Unlike Mr Kleinig SM, who in all probability dealt with the application in the course of a busy list, I have had ample opportunity to read the materials placed before me by the applicants. I consider that the respondent did demonstrate and has again demonstrated reasonable excuse for non compliance and I consider that the draft defence exhibited does disclose an arguable defence.
Having had the opportunity to hear full argument on the matter and to have, as I say, perused the relevant documents, I have determined to treat this matter as both an application for leave to appeal and the appeal itself. Indeed, that was the applicants’ request. In view of the fact that it seems Mr Kleinig SM may not have allowed the applicants’ counsel to complete his submissions, and that he may not have fully considered the material that was placed before him, I am prepared to grant leave to appeal. Having said that, apart from one matter, I am not persuaded that there is any merit in the appeal itself. As it turns out, I have reached the same view as Mr Kleinig, but have taken rather longer to do it.

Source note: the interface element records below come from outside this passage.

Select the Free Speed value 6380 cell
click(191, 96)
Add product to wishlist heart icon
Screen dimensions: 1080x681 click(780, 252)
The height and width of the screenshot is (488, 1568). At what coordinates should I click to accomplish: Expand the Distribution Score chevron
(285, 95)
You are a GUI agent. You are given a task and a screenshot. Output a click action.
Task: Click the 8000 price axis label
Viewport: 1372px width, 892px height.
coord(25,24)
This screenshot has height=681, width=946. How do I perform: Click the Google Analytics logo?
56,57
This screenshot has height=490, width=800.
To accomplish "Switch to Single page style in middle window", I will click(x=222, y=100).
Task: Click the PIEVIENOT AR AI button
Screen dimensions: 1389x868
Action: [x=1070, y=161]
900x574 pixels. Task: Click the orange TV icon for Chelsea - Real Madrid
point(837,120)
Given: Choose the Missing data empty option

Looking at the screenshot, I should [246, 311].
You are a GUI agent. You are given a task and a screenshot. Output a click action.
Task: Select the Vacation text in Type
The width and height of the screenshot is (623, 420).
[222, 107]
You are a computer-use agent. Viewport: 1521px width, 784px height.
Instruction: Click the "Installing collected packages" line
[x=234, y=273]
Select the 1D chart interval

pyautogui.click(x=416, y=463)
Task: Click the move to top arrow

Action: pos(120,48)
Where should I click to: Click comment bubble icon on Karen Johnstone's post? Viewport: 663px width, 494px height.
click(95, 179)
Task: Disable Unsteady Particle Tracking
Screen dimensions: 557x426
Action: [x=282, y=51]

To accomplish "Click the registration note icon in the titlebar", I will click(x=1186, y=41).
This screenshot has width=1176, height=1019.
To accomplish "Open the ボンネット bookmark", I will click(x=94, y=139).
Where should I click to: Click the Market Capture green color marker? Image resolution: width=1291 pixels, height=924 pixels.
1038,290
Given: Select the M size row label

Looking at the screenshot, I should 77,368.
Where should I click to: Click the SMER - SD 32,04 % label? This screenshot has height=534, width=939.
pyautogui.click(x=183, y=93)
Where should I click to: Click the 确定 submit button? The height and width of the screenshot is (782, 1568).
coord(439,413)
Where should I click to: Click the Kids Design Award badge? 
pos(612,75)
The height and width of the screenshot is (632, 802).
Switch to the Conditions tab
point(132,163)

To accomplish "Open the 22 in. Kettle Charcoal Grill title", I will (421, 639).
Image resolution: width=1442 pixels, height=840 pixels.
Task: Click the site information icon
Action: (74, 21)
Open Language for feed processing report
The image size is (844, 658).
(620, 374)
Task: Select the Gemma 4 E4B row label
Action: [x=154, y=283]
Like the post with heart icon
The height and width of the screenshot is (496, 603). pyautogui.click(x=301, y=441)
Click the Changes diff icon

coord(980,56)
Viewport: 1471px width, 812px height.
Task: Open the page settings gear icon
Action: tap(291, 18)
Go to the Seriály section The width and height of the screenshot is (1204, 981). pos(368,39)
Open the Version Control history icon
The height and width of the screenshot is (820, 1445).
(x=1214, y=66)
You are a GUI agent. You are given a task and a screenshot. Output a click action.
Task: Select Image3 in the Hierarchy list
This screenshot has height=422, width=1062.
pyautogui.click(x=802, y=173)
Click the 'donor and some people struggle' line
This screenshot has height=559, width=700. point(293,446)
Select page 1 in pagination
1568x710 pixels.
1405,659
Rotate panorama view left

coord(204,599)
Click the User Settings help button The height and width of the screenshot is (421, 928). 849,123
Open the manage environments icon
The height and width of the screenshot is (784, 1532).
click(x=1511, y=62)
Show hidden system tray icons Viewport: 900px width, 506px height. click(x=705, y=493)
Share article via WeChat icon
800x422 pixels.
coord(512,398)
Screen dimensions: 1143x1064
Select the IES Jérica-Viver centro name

The appeal will be dismissed except to this extent. The applicants also complain of the costs order made by Mr Kleinig. They say, and it is not contradicted, that the Magistrate again did not hear counsel as to the costs order, but simply ordered costs to be in the cause on the application, rather than ordering, at least, that the respondent have the applicants’ costs thrown away.
I am prepared to allow the appeal to the extent of setting aside the Magistrate’s order as to costs and ordering that the respondent pay the applicants’ costs thrown away in relation to the order setting aside the judgment.
Therefore the orders I make are:
1. leave to appeal;
2.appeal allowed only for the purpose of substituting for Magistrate’s costs order an order that the respondent pay the applicant’s costs thrown away in relation to the order setting aside judgment;
3.appeal otherwise dismissed.
There being no application by the respondent for costs on the appeal, I make no order as to costs.